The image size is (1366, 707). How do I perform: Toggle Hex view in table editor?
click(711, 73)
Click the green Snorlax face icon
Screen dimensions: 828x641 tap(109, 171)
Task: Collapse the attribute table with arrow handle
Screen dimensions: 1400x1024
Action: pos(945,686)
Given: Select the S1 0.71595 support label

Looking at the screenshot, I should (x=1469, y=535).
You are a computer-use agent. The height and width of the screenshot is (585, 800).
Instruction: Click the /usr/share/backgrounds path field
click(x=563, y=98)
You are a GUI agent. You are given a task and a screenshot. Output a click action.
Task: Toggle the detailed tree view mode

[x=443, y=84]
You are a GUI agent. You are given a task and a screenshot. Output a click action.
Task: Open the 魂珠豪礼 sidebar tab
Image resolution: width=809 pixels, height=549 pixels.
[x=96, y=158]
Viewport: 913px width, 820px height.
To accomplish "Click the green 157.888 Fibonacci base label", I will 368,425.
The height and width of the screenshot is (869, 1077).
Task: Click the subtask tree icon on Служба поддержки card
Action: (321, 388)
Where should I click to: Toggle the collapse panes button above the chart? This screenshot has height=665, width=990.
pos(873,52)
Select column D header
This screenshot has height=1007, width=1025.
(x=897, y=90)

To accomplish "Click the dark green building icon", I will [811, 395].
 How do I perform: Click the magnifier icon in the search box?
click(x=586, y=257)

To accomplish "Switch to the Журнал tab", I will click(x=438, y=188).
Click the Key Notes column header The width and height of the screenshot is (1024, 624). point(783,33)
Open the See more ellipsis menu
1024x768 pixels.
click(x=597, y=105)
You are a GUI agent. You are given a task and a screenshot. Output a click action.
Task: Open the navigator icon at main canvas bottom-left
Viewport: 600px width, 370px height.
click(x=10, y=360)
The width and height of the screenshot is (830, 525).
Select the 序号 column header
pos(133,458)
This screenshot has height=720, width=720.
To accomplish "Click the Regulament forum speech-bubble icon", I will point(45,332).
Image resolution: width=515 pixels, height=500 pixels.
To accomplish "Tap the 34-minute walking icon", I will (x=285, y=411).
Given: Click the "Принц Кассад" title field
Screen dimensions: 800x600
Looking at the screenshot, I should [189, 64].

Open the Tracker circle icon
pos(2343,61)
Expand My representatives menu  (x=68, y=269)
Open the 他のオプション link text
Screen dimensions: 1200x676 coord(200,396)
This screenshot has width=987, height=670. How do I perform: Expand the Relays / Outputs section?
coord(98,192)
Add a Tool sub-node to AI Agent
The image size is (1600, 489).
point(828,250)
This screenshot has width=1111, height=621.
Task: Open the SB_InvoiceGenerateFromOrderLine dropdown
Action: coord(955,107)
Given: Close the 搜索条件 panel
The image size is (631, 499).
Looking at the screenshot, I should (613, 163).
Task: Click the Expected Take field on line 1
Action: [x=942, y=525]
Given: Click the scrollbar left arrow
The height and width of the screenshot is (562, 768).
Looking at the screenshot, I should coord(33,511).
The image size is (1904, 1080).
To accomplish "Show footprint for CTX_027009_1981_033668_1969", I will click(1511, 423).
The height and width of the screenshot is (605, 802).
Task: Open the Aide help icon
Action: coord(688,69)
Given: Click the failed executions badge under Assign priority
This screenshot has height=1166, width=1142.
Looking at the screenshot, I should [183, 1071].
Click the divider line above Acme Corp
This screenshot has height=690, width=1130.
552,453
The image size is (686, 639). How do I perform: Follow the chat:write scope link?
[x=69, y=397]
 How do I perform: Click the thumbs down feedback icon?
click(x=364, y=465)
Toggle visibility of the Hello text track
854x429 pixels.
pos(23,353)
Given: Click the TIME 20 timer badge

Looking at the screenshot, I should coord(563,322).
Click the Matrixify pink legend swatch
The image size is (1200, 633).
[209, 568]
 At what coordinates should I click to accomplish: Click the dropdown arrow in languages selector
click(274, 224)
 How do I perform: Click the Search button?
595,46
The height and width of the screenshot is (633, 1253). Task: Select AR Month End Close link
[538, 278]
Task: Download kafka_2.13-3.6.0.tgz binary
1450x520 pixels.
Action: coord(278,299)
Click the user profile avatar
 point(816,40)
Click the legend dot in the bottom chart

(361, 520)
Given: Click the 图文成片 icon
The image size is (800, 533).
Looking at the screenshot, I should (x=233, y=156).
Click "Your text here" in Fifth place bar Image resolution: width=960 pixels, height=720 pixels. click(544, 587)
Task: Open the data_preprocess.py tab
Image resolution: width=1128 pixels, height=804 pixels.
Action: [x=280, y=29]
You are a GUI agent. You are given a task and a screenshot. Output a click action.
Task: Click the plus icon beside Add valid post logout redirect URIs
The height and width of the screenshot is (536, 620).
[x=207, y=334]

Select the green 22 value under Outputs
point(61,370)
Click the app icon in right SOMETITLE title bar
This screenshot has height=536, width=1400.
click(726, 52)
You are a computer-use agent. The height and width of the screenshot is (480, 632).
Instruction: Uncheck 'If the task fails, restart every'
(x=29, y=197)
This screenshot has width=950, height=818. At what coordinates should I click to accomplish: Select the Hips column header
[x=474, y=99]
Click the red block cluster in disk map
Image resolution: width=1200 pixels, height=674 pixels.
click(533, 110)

++++

_Your assignment_
Each line containing "left" belongs in the answer; pick these out of the material and copy them.

_Completed task_
Task: Open the navigator icon at main canvas bottom-left
Given: Click the scrollbar left arrow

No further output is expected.